I would stick with the common practice of storing the files on the filesystem and the path to the file in the database.
In my experience storing a BLOB in MySQL is OK, as long you store only the blob in one table, while other fields are in another (joined) table. Conversely, searching in the fields of a table with a few standard fields and one blob field with 100 MB of data can slow queries dramatically.
I had to change the data layer of a mailing app for this issue where emails were stored with content in the same table as date sent, email addresses, etc. It was taking 9 secs to search 10000 emails. Now it takes what it should take ;-)
Data should be stored in one consistent place: the database.

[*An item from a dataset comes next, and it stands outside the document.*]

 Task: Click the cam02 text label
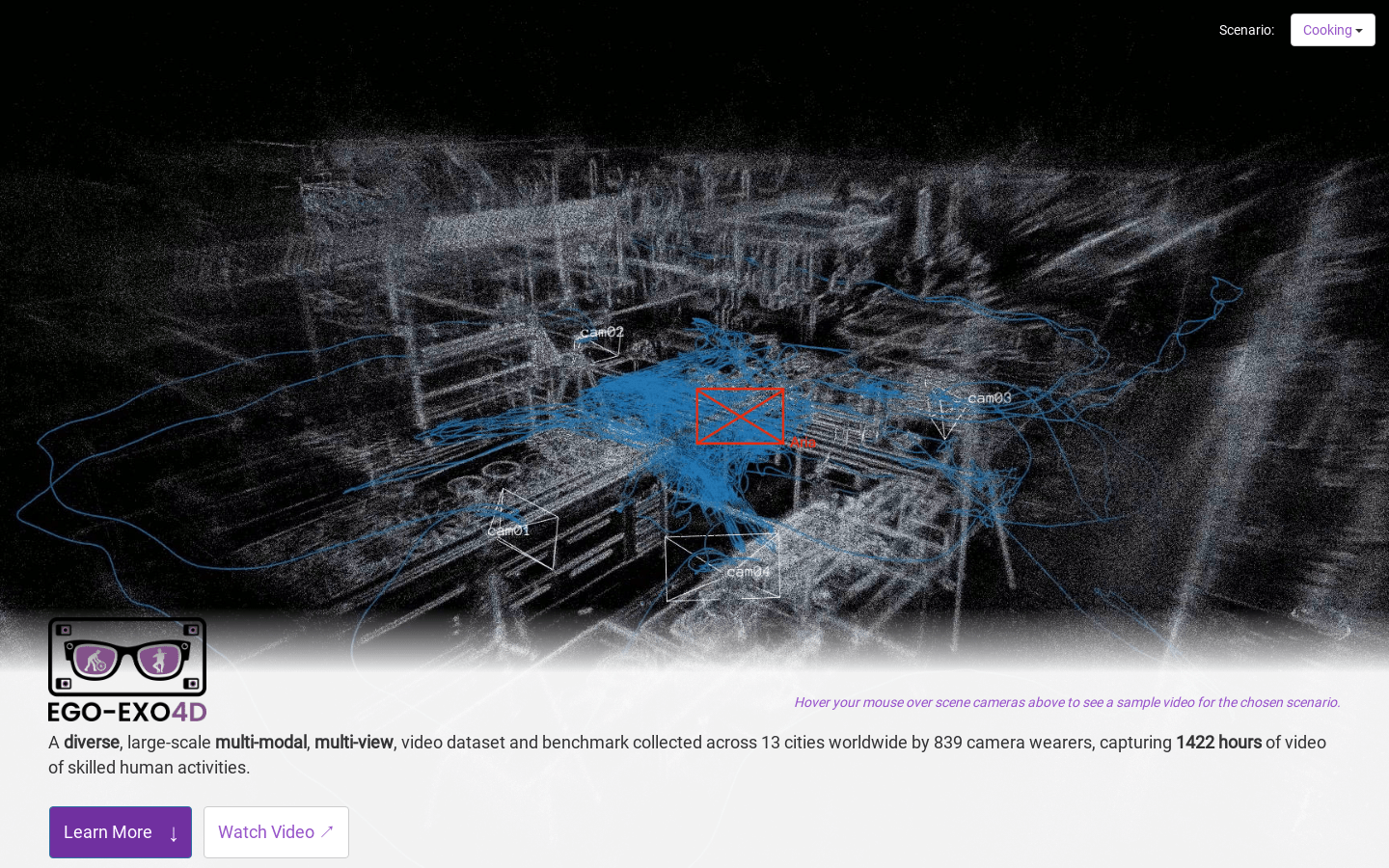(602, 332)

This performance and Content-Type thing is not an issue at all, because there is nothing stopping you from caching those BLOB fields to the local web server and serving it from there as it is requested for the first time. You do not need to access that table on every page view.

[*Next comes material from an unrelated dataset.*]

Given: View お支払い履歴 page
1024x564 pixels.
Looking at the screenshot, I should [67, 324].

This file system cache can be emptied out at any moment, which will only impact performance temporarily as it is being refilled automagically. It will also enable you to use one database and many web servers as your application grows, they will simply all have a local cache on the file system.
Many people recommend against storing file attachments (usually this applies to images) in blobs in the database. Instead they prefer to store a pathname as a string in the database, and store the file somewhere safe on the filesystem. There are some merits to this:
Database and database backups are smaller.
It's easier to edit files on the filesystem if you need to work with them ad hoc.
Filesystems are good at storing files. Databases are good at storing tuples. Let each one do what it's good at.
There are counter-arguments too, that support putting attachments in a blob:
Deleting a row in a database automatically deletes the associated attachment.
Rollback and transaction isolation work as expected when data is in a row, but not when some part of the data is on the filesystem.
Backups are simpler if all data is in the database. No need to worry about making consistent backups of data that's changing concurrently during the backup procedure.
So the best solution depends on how you're going to be using the data in your application. There's no one-size-fits-all answer.
I know you tagged your question with MySQL, but if folks reading this question use other brands of RDBMS, they might want to look into BFILE when using Oracle, or FILESTREAM when using Microsoft SQL Server 2008. These give you the ability store files outside the database but access them like they're part of a row in a database table (more or less).
Large volumes of data will eventually take their toll on performance. MS SQL 2008 has a specialized way of storing binary data in the file system:
http://msdn.microsoft.com/en-us/library/cc949109.aspx
I would employ the similar approach too for your project too.
You can create a FILES table that will keep information about files such as original names for example. To safely store files on the disk rename them using for example GUIDs. Store new file names in your FILES table and when user needs to download it you can easily locate it on disk and stream it to user.
In my opinion storing files in database is bad idea. What you can store there is id, name, type, possibly md5 hash of file, and date inserted. Files can be uploaded in to folder outside public location. Also you should be concern that it is not advised to keep more than 1000 files in one folder. So what you have to create new folder each time file id is increased by 1000.